[Stored items]

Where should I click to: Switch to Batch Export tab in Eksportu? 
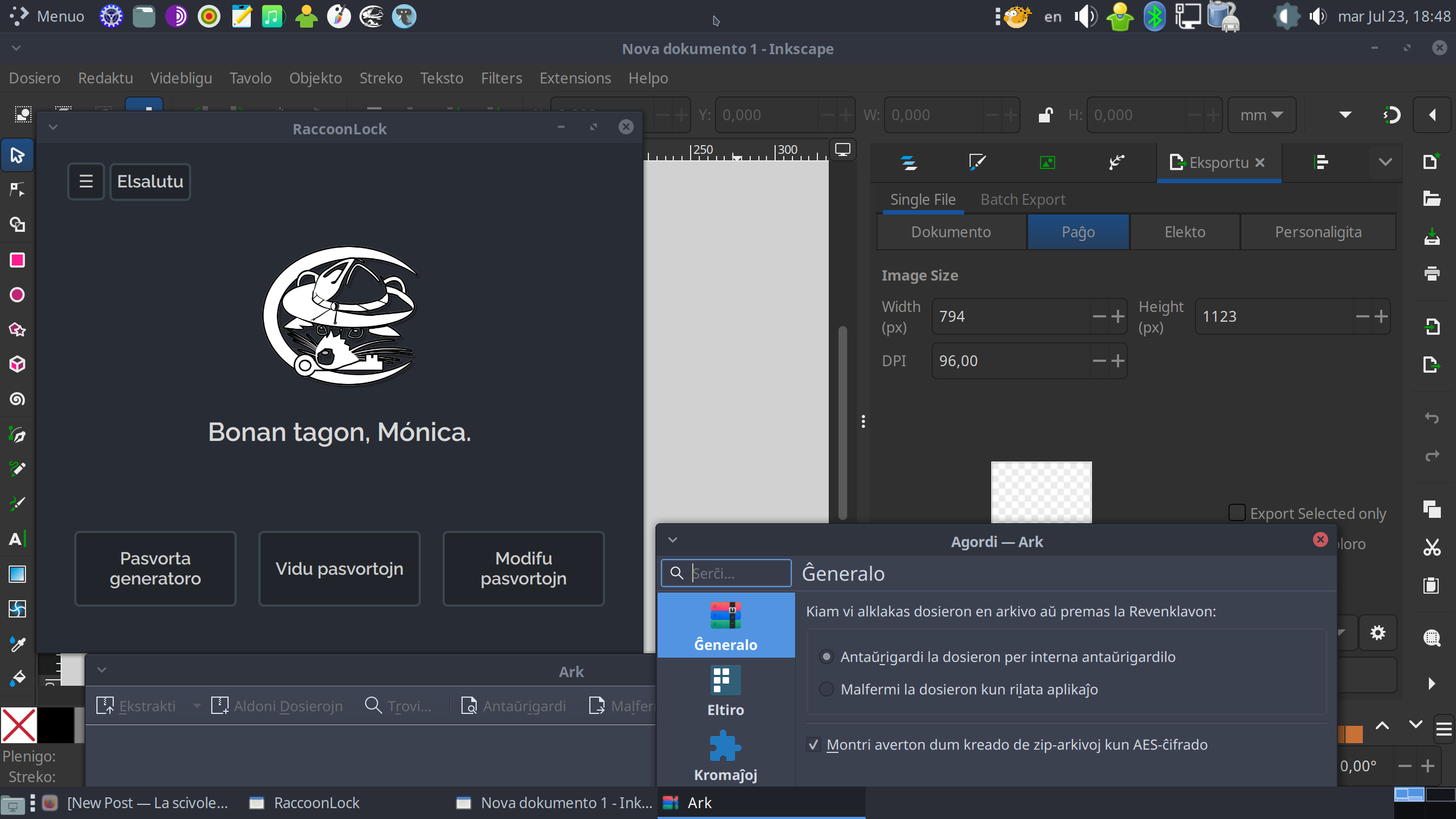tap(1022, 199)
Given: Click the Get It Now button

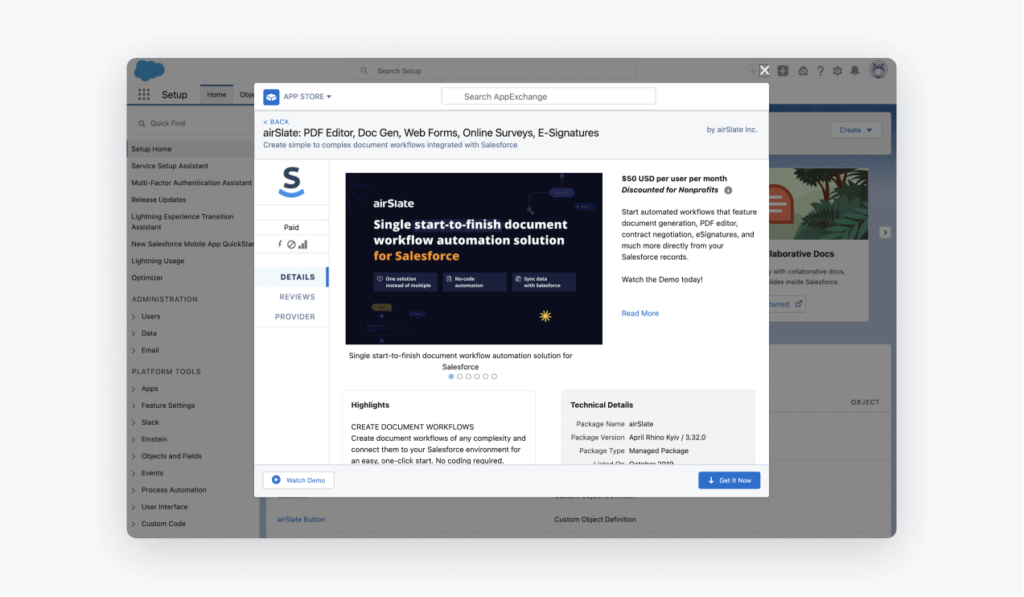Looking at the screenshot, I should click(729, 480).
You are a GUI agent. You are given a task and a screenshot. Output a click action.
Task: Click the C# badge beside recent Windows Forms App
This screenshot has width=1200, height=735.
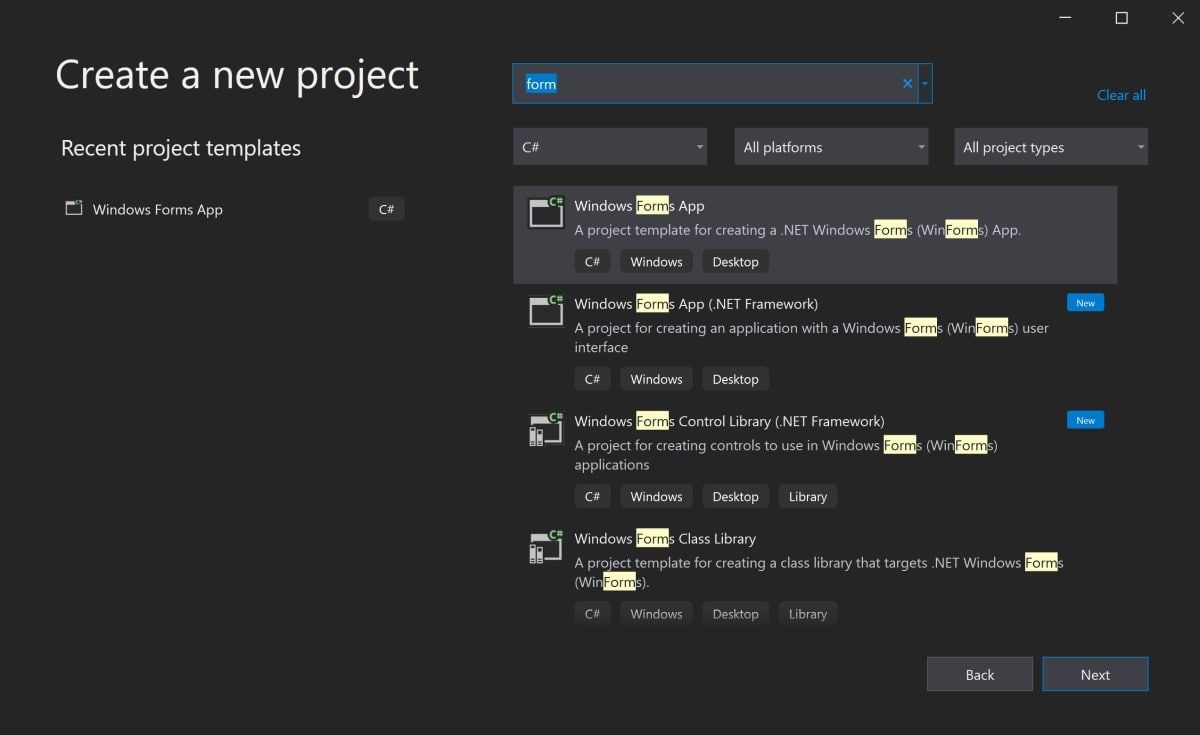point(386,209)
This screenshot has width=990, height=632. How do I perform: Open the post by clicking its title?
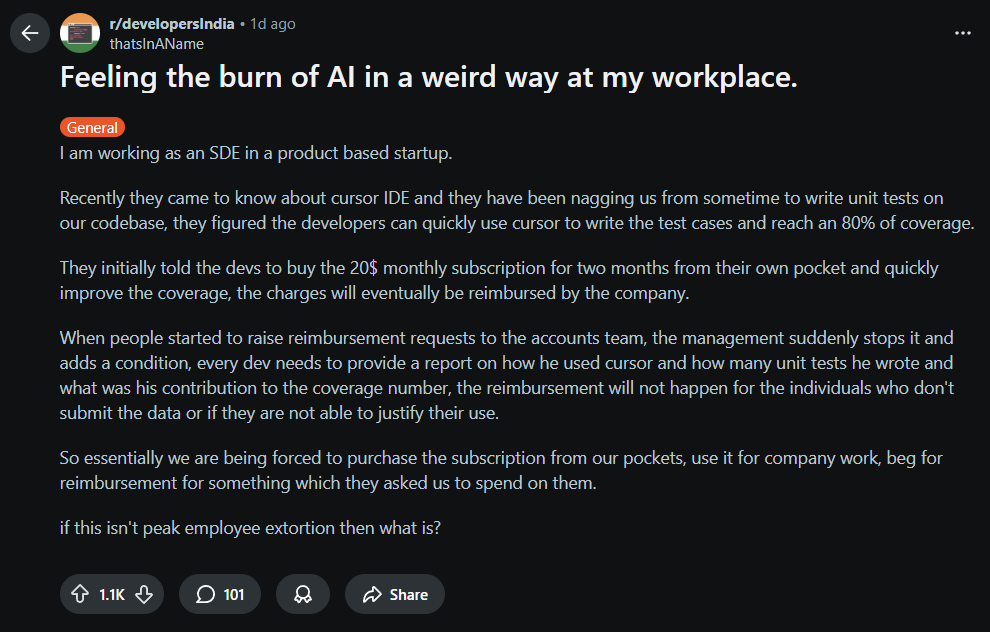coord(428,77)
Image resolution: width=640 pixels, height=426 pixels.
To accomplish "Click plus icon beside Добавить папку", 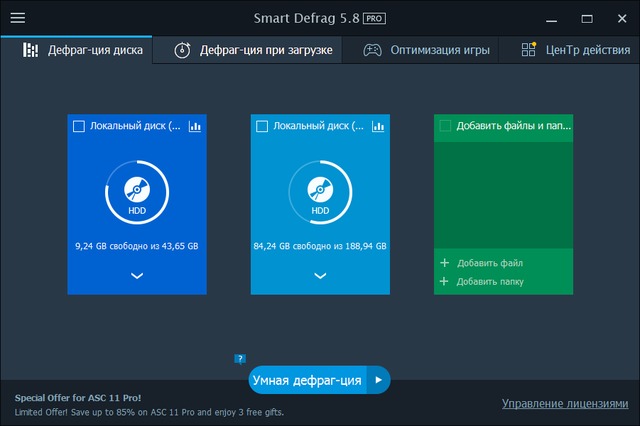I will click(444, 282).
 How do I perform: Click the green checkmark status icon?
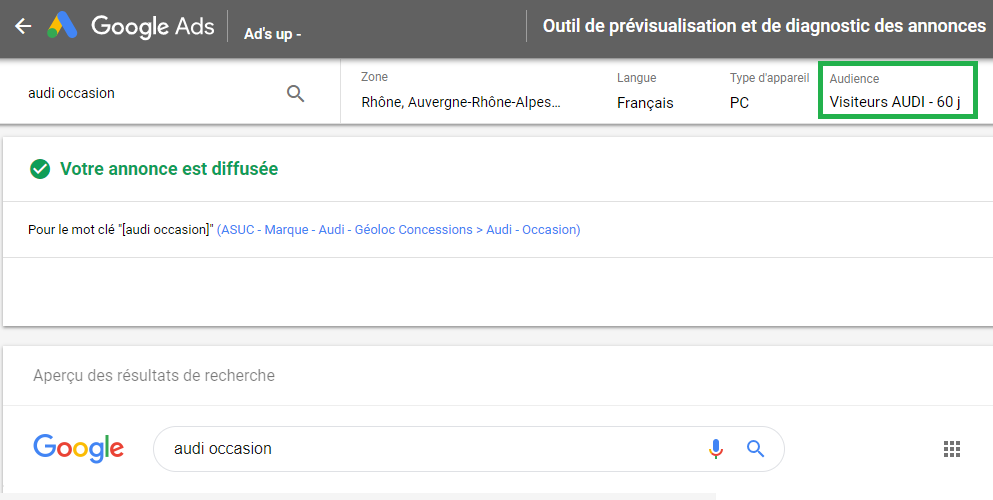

• [INSTRUCTIONS FOR THE TASK]: Write out the lines of the entries above exactly, beginning with the first and ending with the line that contains "You are a GUI". No picture goes in.

• [WRITTEN ANSWER]:
Where should I click to: Switch to Batch Export tab in Eksportu? 
tap(1022, 199)
Given: Click the Get It Now button

Looking at the screenshot, I should click(729, 480).
You are a GUI agent. You are given a task and a screenshot. Output a click action.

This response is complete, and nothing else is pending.